This past weekend I traveled to LA, where my dad's high school cross-country team was competing at the Mt. SAC Invitational. I didn't actually make it out to the race -- I spent my weekend in Disneyland with my mom and brother instead! For those of you who have run the course at Mt. SAC, you surely remember the hills -- correction: mountains -- that you must climb throughout the 3 mile course. Having raced there (rather unsuccessfully) in high school, I had no real desire to return... and besides, Space Mountain and Indiana Jones are waaaaay more fun than running "Poop Out Hill"!
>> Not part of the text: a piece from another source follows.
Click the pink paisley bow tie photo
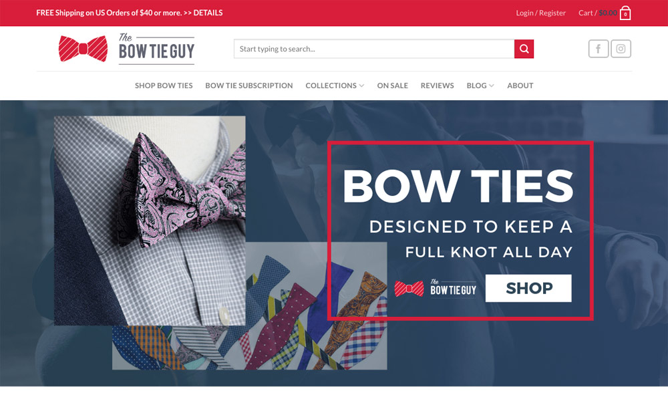Viewport: 668px width, 401px height. coord(150,221)
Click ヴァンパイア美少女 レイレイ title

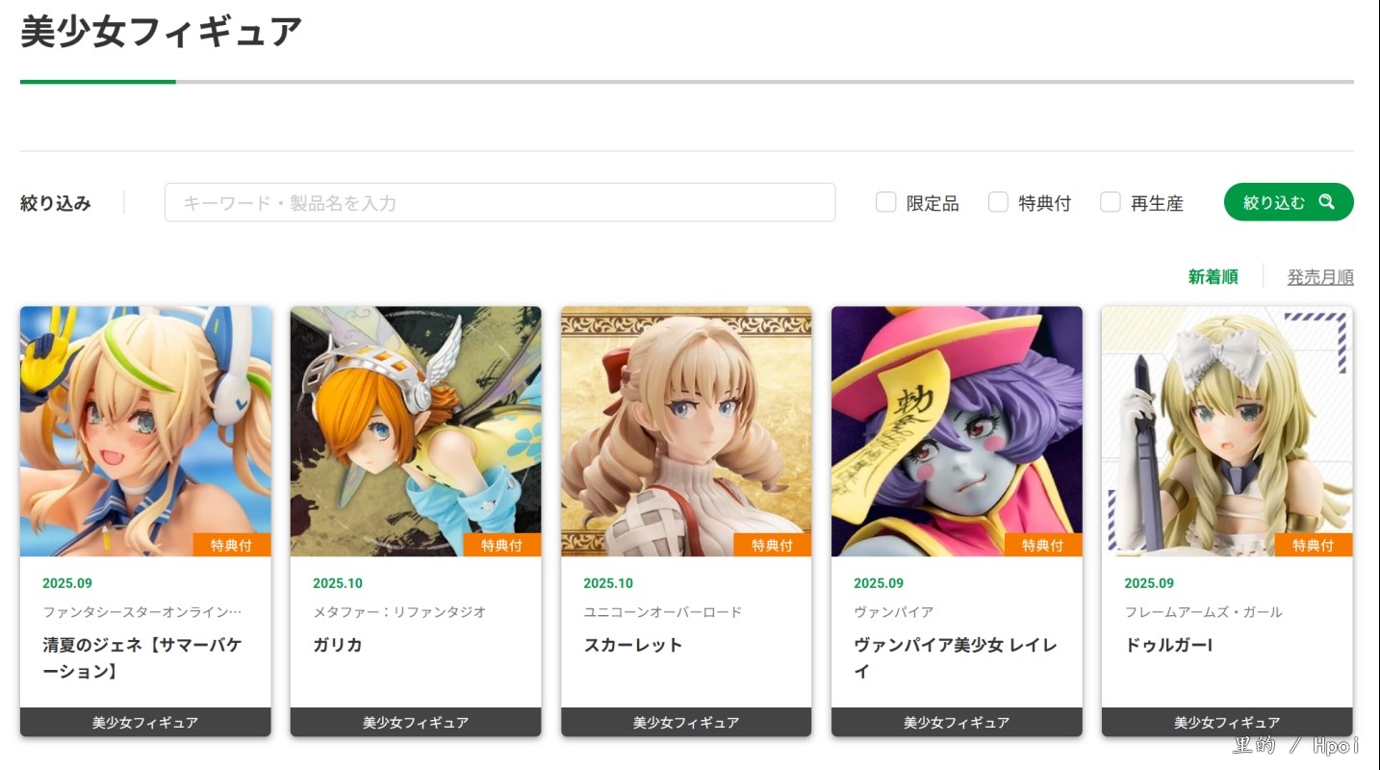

I got to spend some quality time with my little brother this weekend as we went on ride after ride and I searched for Disney Princesses throughout the Magical Kingdom. Unfortunately, the city streets surrounding it are not quite so magical, and I had to do my runs through the concrete jungle that is Anaheim. I ran up overpasses that criss-crossed I-5, inhaled car exhaust while I waited at stop lights, and tried to avoid reckless SoCal drivers. All things considered, one would think that my runs would have been pretty crappy. However, I had surprisingly good training days in LA! Despite all the smog, concrete, and traffic, I had two really solid runs. During one run, I was so anxious to get my miles in and be done with the run that I ran really hard, to finish the run as fast as possible. Somewhat pointless, since I was going to run 8 miles no matter how fast I ran... I ended saving myself a whopping 2 minutes of running through the Anaheim streets, running 54 minutes instead of 56. It's kind of like driving 85 MPH instead of the speed limit -- it really only saves you a few minutes in the end, but somehow you feel more accomplished by driving or running faster and getting to your destination sooner. In the case of this run, though, I not only got off the LA streets 2 minutes earlier, but I got in a solid aerobic effort -- win-win! :)
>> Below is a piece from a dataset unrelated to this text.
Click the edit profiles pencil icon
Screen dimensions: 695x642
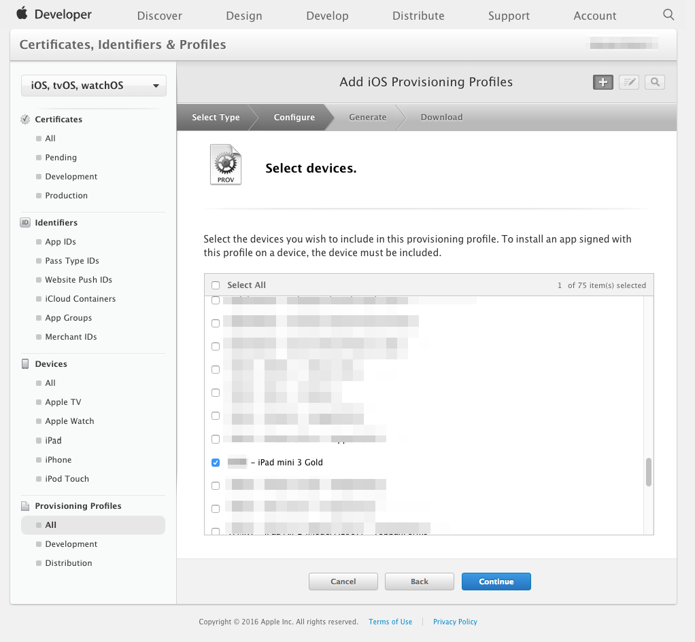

I still think that running in SoCal is pretty crummy... I'd much rather run through Golden Gate Park, along Ocean Beach, or along Crissy Field. But what I learned this weekend was that location isn't everything -- I don't have to be running along a scenic dirt trail to have a quality training day. Don't get me wrong, I think that training in a good location is really important -- running on measured miles, at altitude, in hills, and on dirt trails can all contribute to your running success. But more important than your training location is the attitude you have. Sometimes I've gotten frustrated about my training location, and let it negatively affect my run -- for example, I've been known to be grumpy for miles after having to dodge tourists taking up the whole sidewalk in Washington DC, or after being chased by a dog on a rural road near my grandma's house. This weekend, I could have been a complete grouch about having to run through suburbia. But I tried to have a good attitude about it, and hey, what do you know, I had some great runs! It's so simple -- attitude is everything! A wise man has been telling me this for years, and maybe I'm finally learning to take it to heart...
Hope your runs are joyful, no matter where you're running!
Golden Gate Bridge at California Adventure in Disneyland -- I much prefer the real one!